REQUIRED WORK.
Everything from the line containing "Image resolution: width=2420" through the last line of the data below must be copied exactly, with no other lines included.

RECORDS TO PROCESS.
⟨
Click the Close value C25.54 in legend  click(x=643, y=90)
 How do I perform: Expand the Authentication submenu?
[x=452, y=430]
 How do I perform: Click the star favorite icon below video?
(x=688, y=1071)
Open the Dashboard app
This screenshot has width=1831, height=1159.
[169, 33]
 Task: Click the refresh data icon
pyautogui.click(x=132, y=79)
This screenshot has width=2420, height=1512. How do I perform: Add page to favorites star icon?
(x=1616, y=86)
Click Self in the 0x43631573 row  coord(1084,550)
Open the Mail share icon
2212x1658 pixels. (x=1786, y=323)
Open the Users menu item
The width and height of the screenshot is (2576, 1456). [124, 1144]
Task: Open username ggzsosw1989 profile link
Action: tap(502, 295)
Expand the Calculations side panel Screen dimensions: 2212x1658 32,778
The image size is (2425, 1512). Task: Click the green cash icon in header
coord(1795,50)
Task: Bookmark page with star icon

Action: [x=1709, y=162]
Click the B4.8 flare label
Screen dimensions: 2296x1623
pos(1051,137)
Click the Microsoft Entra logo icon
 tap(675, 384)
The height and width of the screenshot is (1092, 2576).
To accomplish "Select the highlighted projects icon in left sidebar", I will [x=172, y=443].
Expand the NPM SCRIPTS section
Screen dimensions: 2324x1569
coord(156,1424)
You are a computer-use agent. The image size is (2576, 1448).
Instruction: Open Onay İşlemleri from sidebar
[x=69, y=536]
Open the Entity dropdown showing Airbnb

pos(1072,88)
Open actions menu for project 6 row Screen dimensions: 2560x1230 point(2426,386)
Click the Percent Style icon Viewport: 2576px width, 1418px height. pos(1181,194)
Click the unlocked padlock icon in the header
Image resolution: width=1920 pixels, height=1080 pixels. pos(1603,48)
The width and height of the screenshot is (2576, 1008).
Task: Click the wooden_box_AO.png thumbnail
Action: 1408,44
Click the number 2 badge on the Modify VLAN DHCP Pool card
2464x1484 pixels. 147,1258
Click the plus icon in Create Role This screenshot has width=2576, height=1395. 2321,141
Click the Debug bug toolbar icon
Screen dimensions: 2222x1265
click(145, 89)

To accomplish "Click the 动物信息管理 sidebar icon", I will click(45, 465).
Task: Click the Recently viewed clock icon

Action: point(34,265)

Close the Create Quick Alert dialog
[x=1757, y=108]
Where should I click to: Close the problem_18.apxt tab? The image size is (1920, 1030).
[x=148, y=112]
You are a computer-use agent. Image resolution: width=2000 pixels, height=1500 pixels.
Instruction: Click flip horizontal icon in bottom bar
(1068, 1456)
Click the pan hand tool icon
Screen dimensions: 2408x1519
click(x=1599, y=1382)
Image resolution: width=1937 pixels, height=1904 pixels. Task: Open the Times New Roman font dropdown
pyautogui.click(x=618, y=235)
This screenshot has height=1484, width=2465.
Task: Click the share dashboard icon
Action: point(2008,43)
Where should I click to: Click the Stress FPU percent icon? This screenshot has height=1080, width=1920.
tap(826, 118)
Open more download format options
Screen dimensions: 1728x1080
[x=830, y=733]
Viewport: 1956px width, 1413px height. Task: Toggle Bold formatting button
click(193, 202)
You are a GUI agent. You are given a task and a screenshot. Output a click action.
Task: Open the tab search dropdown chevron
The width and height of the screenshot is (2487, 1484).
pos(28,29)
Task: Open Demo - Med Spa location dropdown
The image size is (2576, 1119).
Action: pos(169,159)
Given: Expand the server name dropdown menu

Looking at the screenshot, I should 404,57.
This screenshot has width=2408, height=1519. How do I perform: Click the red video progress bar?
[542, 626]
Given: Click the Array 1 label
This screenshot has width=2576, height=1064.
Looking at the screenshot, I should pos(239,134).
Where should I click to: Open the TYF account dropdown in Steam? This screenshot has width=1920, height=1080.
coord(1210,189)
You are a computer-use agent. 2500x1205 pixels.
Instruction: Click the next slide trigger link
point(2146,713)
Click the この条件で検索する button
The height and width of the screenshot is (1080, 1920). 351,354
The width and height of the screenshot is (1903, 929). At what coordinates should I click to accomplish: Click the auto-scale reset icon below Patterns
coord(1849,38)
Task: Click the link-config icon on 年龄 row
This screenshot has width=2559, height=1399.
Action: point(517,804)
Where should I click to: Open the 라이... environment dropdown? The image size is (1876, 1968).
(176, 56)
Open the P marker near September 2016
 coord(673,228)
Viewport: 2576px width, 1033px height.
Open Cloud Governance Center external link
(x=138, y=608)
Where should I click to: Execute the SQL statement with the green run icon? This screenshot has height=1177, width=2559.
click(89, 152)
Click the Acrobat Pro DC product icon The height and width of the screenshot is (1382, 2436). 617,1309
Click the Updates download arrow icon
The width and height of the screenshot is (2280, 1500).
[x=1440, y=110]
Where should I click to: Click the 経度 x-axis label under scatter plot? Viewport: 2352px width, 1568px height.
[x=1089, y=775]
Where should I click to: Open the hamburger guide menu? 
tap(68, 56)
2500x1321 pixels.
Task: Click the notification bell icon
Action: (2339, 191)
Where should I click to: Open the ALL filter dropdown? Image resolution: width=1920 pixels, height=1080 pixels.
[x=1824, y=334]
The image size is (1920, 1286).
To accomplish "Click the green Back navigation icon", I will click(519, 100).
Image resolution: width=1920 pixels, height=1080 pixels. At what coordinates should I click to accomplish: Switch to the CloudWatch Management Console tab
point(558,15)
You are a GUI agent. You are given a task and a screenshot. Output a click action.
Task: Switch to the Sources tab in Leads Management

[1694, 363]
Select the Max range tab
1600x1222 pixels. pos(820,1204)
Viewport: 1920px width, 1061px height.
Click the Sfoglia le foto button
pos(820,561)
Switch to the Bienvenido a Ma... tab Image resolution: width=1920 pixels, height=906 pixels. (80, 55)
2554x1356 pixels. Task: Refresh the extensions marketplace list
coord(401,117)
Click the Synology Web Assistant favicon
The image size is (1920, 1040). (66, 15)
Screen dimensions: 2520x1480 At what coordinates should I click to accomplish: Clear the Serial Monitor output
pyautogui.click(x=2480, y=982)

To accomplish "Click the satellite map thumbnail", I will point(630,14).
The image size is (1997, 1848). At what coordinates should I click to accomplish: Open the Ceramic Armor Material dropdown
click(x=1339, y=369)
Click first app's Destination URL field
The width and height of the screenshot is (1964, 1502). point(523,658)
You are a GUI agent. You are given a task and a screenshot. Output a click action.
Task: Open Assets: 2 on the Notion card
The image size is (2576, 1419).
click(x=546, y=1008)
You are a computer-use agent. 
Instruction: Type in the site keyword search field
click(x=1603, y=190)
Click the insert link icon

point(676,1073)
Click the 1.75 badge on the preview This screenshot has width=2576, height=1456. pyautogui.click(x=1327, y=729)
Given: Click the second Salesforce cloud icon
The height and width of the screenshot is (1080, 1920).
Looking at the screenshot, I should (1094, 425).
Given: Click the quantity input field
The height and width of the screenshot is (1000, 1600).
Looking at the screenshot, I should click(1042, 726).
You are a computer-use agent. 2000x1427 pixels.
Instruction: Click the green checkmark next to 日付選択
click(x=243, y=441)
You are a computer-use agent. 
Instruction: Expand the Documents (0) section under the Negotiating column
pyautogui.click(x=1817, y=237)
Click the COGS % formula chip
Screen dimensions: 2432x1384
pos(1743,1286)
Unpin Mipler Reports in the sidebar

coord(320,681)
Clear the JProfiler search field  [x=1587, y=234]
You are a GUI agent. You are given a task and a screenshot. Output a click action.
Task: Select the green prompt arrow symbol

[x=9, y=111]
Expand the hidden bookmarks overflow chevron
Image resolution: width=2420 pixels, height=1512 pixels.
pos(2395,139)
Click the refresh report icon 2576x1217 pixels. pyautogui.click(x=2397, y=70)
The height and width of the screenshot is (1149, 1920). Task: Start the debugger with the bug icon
⟩
SOLUTION FOR THIS PROBLEM.
Image resolution: width=2420 pixels, height=1512 pixels.
pos(2395,139)
Click the refresh report icon 2576x1217 pixels. pyautogui.click(x=2397, y=70)
The height and width of the screenshot is (1149, 1920). Task: Start the debugger with the bug icon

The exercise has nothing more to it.